╭─ Entries shown

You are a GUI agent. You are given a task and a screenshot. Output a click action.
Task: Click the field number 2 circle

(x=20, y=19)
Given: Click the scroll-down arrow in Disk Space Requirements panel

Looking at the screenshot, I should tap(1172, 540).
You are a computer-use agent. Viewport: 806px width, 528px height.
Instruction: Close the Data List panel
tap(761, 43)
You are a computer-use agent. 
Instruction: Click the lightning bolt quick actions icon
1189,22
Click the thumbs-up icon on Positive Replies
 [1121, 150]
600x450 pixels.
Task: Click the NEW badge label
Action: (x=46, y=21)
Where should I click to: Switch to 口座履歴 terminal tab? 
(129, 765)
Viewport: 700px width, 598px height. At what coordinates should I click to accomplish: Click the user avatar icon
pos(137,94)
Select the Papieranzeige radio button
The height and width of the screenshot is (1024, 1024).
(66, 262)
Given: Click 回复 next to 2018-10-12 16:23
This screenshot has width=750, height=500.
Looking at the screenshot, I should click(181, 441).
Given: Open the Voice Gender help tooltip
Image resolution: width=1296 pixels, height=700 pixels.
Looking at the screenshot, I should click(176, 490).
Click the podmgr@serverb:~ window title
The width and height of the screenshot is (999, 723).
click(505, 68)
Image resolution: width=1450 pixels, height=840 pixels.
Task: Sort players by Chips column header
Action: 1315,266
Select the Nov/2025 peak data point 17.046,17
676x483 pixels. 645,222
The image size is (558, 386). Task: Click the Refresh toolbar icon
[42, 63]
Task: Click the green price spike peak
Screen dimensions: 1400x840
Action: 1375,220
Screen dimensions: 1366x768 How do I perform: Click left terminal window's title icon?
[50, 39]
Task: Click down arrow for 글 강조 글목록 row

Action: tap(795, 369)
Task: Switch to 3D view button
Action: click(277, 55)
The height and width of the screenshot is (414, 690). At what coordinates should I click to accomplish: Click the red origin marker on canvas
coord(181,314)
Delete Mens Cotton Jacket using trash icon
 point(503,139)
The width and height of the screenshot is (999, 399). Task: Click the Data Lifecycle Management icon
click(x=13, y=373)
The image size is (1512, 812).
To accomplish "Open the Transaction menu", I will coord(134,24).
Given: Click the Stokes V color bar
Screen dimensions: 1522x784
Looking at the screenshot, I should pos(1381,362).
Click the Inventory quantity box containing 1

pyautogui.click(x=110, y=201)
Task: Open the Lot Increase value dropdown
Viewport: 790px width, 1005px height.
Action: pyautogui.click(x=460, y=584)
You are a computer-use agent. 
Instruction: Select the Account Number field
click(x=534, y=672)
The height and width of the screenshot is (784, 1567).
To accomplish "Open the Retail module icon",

╰─

Short task — Reproduce all of the data above verbatim, line for line.

Output for this task —
You are a GUI agent. You are given a task and a screenshot. Output a click action.
Task: Click the field number 2 circle

(x=20, y=19)
Given: Click the scroll-down arrow in Disk Space Requirements panel

Looking at the screenshot, I should tap(1172, 540).
You are a computer-use agent. Viewport: 806px width, 528px height.
Instruction: Close the Data List panel
tap(761, 43)
You are a computer-use agent. 
Instruction: Click the lightning bolt quick actions icon
1189,22
Click the thumbs-up icon on Positive Replies
 [1121, 150]
600x450 pixels.
Task: Click the NEW badge label
Action: (x=46, y=21)
Where should I click to: Switch to 口座履歴 terminal tab? 
(129, 765)
Viewport: 700px width, 598px height. At what coordinates should I click to accomplish: Click the user avatar icon
pos(137,94)
Select the Papieranzeige radio button
The height and width of the screenshot is (1024, 1024).
(66, 262)
Given: Click 回复 next to 2018-10-12 16:23
This screenshot has width=750, height=500.
Looking at the screenshot, I should click(181, 441).
Given: Open the Voice Gender help tooltip
Image resolution: width=1296 pixels, height=700 pixels.
Looking at the screenshot, I should click(176, 490).
Click the podmgr@serverb:~ window title
The width and height of the screenshot is (999, 723).
click(505, 68)
Image resolution: width=1450 pixels, height=840 pixels.
Task: Sort players by Chips column header
Action: 1315,266
Select the Nov/2025 peak data point 17.046,17
676x483 pixels. 645,222
The image size is (558, 386). Task: Click the Refresh toolbar icon
[42, 63]
Task: Click the green price spike peak
Screen dimensions: 1400x840
Action: 1375,220
Screen dimensions: 1366x768 How do I perform: Click left terminal window's title icon?
[50, 39]
Task: Click down arrow for 글 강조 글목록 row

Action: tap(795, 369)
Task: Switch to 3D view button
Action: click(277, 55)
The height and width of the screenshot is (414, 690). At what coordinates should I click to accomplish: Click the red origin marker on canvas
coord(181,314)
Delete Mens Cotton Jacket using trash icon
 point(503,139)
The width and height of the screenshot is (999, 399). Task: Click the Data Lifecycle Management icon
click(x=13, y=373)
The image size is (1512, 812).
To accomplish "Open the Transaction menu", I will coord(134,24).
Given: Click the Stokes V color bar
Screen dimensions: 1522x784
Looking at the screenshot, I should pos(1381,362).
Click the Inventory quantity box containing 1

pyautogui.click(x=110, y=201)
Task: Open the Lot Increase value dropdown
Viewport: 790px width, 1005px height.
Action: pyautogui.click(x=460, y=584)
You are a computer-use agent. 
Instruction: Select the Account Number field
click(x=534, y=672)
The height and width of the screenshot is (784, 1567).
To accomplish "Open the Retail module icon",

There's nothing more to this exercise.